Functional Glycomics (12 August 2010) | doi:10.1038/fg.2010.27

An O-glycosyltransferase controls integrin-mediated cell adhesion during Drosophila development by regulating the secretion of an extracellular matrix protein.

Integrin-mediated cell adhesion and protein O-glycosylation have important developmental roles and are implicated in cancer progression. Reporting in the Journal of Biological Chemistry, Kelly Ten Hagen and colleagues make a connection between these two processes, presenting evidence that mucin-type O-glycosylation plays a critical role in integrin-mediated cell adhesion by influencing the makeup of the extracellular matrix (ECM).

Mucin-type O-glycosylation, the post-translational addition of the sugar GalNAc to proteins, is mediated by the conserved UDP-GalNAc:polypeptide N-acetylgalactosaminyltransferase family of glycosyltransferases (in mammals, ppGalNAcTs; in Drosophila, PGANTs). Four years ago, we highlighted how Ten Hagen and colleagues demonstrated the importance of a PGANT during development in Drosophila melanogaster; PGANT35A is involved in establishing basoapical cell polarity (O-glycosylation enzymes: Directing traffic during Drosophila embryogenesis). Later, the authors showed that another family member, PGANT3, glycosylates an ECM protein called Tiggrin. Flies with reduced levels of PGANT3 had less Tiggrin glycosylation and had blistered wings, an indication of defective adhesion between epithelial cell layers (Further reading). Whereas these findings identified PGANT3 as an important player in cell adhesion, its mechanistic role was still unclear.

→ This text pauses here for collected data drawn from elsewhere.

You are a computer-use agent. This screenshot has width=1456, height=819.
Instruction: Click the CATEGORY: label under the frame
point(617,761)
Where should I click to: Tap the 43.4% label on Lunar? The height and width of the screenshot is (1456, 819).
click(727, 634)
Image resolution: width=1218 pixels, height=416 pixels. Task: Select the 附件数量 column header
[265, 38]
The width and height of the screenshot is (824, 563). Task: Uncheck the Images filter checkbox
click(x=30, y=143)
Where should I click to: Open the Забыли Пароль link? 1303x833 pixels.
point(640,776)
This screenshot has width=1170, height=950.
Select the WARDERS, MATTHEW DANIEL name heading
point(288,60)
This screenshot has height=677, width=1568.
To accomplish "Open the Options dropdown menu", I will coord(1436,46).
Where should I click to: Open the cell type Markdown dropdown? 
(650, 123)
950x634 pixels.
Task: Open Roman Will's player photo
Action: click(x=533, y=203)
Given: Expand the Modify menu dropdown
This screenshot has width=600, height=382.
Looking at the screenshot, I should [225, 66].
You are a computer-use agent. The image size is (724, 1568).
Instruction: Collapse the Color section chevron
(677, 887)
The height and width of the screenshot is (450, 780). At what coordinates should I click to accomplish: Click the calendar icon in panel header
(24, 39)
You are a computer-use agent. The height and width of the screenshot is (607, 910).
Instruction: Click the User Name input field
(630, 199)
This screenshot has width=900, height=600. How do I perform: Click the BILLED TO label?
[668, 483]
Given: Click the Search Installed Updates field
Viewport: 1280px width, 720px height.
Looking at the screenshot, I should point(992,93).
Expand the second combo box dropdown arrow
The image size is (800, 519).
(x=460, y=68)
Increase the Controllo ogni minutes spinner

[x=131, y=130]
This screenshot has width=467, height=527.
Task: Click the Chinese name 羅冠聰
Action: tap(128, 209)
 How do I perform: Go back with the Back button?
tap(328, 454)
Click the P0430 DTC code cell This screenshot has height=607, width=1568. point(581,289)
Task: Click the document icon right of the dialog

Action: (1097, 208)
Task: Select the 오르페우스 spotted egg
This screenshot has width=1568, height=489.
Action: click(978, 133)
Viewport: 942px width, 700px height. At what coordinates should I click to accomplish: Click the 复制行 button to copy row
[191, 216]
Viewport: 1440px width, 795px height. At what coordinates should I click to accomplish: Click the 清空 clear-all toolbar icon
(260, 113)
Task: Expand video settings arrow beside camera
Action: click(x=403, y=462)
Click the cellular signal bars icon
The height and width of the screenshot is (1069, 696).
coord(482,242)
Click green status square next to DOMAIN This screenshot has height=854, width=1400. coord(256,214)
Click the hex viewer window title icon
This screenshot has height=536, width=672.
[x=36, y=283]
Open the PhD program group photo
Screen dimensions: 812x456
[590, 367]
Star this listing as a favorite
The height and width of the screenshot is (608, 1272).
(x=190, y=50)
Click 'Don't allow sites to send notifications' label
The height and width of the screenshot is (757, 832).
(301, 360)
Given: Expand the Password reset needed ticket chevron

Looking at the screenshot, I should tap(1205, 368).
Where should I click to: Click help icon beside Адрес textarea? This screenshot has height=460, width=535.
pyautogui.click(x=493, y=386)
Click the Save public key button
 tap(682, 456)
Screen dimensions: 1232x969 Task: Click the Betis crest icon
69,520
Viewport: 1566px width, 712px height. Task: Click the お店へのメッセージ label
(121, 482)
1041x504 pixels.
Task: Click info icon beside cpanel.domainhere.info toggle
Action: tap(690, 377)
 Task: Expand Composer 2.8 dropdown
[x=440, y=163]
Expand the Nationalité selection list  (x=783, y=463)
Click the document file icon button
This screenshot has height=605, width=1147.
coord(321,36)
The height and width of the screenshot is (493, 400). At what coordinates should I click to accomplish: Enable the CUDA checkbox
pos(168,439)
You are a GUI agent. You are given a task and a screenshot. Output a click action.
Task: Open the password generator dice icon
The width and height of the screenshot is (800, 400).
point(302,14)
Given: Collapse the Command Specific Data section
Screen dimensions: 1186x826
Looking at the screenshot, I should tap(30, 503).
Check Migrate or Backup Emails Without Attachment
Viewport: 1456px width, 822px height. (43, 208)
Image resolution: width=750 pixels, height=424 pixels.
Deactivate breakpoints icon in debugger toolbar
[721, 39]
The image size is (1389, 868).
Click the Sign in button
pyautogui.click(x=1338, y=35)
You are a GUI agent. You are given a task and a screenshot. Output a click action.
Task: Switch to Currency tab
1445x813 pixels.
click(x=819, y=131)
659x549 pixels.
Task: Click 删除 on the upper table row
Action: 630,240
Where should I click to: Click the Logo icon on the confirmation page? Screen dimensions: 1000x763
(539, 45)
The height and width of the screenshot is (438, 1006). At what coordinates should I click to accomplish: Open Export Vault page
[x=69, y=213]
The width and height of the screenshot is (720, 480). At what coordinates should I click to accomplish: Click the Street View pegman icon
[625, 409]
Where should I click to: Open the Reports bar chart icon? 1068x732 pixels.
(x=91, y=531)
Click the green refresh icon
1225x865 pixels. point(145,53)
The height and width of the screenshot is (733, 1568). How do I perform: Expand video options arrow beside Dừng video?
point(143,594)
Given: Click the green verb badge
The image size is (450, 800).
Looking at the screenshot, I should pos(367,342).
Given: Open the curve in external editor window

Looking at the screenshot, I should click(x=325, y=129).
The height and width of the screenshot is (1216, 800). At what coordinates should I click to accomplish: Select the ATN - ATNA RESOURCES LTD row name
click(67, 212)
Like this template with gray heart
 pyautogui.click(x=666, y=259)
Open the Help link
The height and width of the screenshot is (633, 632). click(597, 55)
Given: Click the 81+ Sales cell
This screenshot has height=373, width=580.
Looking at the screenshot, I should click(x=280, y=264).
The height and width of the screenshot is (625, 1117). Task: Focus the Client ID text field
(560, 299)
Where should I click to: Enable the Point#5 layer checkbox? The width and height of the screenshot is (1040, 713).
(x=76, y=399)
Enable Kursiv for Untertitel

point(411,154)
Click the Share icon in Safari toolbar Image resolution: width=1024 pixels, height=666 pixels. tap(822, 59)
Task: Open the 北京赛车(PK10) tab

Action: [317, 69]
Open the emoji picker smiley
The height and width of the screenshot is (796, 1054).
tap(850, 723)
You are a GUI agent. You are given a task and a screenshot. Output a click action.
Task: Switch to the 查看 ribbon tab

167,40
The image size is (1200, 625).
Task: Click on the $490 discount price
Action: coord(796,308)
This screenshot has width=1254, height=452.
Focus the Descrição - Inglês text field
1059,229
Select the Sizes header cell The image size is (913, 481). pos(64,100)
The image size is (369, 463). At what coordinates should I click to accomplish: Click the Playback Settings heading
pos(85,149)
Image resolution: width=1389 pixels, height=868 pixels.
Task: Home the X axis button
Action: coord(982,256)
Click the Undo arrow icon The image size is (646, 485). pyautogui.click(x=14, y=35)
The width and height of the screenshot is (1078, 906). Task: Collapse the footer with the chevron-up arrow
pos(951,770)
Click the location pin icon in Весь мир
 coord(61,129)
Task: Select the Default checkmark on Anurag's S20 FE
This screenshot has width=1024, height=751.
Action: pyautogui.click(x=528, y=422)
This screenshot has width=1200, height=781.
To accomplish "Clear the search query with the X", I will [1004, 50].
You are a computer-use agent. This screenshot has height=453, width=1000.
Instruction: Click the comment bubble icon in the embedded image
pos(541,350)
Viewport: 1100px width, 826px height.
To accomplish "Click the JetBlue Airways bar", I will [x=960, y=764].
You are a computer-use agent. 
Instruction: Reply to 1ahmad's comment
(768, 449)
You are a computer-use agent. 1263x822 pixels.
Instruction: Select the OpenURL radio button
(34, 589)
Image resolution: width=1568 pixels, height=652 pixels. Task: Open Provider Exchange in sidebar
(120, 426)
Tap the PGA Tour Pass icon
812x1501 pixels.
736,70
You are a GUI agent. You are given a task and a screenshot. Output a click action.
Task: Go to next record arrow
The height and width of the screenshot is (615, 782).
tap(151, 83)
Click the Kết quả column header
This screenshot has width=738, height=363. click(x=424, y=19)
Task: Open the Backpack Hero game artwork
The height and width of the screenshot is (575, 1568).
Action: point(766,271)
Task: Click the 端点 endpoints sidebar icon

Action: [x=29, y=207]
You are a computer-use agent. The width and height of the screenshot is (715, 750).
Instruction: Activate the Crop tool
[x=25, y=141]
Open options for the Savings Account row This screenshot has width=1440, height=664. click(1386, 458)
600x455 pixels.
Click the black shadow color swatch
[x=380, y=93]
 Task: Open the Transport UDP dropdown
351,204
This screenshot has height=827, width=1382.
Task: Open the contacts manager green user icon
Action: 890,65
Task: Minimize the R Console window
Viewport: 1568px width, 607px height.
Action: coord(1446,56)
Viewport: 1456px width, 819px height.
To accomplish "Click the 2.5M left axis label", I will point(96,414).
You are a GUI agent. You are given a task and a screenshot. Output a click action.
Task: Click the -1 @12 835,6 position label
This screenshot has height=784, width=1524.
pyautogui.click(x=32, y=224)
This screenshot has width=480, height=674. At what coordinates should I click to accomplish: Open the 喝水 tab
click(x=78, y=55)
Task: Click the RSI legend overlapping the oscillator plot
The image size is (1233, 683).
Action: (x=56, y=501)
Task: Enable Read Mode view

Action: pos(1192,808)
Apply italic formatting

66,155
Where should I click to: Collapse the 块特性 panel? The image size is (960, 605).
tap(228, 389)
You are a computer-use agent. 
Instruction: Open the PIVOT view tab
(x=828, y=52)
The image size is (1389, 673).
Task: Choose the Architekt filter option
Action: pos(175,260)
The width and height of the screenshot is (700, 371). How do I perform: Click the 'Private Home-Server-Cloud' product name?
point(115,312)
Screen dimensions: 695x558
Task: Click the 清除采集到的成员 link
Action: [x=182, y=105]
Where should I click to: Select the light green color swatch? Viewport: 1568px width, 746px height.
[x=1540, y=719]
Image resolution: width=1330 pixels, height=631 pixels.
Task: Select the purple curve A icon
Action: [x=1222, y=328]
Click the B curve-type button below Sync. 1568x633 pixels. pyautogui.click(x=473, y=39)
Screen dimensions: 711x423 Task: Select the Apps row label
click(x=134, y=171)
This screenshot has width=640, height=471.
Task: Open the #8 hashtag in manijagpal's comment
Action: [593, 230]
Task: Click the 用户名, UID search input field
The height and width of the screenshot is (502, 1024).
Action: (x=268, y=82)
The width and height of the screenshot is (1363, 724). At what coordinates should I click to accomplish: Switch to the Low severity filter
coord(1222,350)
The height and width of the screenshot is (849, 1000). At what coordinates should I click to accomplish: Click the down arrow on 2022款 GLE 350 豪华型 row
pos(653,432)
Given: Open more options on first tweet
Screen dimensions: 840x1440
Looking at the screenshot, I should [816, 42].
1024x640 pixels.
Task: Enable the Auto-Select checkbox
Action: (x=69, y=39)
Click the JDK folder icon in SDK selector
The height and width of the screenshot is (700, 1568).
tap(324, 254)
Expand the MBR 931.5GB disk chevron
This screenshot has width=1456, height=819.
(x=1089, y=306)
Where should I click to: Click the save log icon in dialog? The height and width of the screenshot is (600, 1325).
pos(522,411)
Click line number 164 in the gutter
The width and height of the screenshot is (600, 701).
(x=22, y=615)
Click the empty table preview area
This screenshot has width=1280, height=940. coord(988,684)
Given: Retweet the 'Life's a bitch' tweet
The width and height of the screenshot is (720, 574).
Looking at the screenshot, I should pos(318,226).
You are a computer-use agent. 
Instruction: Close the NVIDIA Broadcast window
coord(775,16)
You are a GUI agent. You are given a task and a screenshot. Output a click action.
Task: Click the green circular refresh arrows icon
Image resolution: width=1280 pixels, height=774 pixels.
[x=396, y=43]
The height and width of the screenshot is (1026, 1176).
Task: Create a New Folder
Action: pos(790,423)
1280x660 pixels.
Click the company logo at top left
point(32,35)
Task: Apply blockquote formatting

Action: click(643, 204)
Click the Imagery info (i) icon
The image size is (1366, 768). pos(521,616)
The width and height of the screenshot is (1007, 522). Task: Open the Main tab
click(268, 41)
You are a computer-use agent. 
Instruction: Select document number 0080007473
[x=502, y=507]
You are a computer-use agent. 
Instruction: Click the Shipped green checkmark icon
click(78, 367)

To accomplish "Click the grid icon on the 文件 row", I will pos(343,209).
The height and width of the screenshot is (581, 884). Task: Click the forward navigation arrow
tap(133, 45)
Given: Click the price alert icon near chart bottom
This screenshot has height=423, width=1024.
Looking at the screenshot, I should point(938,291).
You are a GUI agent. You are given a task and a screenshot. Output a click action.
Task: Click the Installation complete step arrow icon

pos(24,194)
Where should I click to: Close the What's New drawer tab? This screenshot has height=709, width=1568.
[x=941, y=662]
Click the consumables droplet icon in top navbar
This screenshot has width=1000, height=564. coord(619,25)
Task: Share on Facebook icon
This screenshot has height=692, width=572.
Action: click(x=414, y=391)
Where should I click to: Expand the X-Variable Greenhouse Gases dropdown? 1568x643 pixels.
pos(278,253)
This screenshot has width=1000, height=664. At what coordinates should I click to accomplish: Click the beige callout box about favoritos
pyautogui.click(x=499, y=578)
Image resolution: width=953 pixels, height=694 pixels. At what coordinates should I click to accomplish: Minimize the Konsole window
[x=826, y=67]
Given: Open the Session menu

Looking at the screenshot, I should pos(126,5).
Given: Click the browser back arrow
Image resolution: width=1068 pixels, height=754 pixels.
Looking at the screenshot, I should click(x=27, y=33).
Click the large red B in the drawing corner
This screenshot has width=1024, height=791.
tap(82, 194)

In their new study, the authors used the wing-blistering phenotype to dissect the contribution of PGANT3 to integrin-mediated cell adhesion. By generating adult flies with novel point mutations in pgant3, they showed that loss of enzymatic activity in an otherwise stable PGANT3 protein is sufficient to abrogate Tiggrin glycosylation and cause wing blistering. PGANT3 appears to be specifically important for cell adhesion mediated by integrins, as a mild wing-blistering phenotype caused by partial loss-of-function mutations in an integrin-encoding gene was dramatically exacerbated by introduction of a single mutant pgant3 allele. Furthermore, integrin-dependent, but not integrin-independent, adhesion of cultured Drosophila cells was disrupted by RNAi-mediated knockdown of PGANT3 or Tiggrin.

The crux of the adhesion problem in pgant3 mutants appears to lie in faulty localization of Tiggrin, resulting from the loss of mucin-type O-glycosylation. During wing development, epithelial cell layers undergo several distinct adhesion and separation phases. Confocal imaging of normal wings showed that during adhesion phases, Tiggrin, O-glycans, and integrins localized to the basal interface between epithelial cell layers. In pgant3 mutants, however, Tiggrin and O-glycans were missing from this surface, although other membrane proteins localized normally. An interesting exception was an integrin that localized properly to the basal interface, but in a more diffuse pattern than normal, suggesting that integrin distribution may depend partly on Tiggrin localization.

A comparison of Tiggrin staining compared with that of a cell membrane marker confirmed that Tiggrin was no longer present on outer cell membranes during adhesion phases in pgant3 mutants, although it was expressed at normal levels as shown by western blot. Instead, Tiggrin accumulated in abnormal puncta inside the cell borders. Therefore, proper O-glycosylation by PGANT3 appears to be a required step for secretion of Tiggrin, without which integrin-mediated cell adhesion is compromised.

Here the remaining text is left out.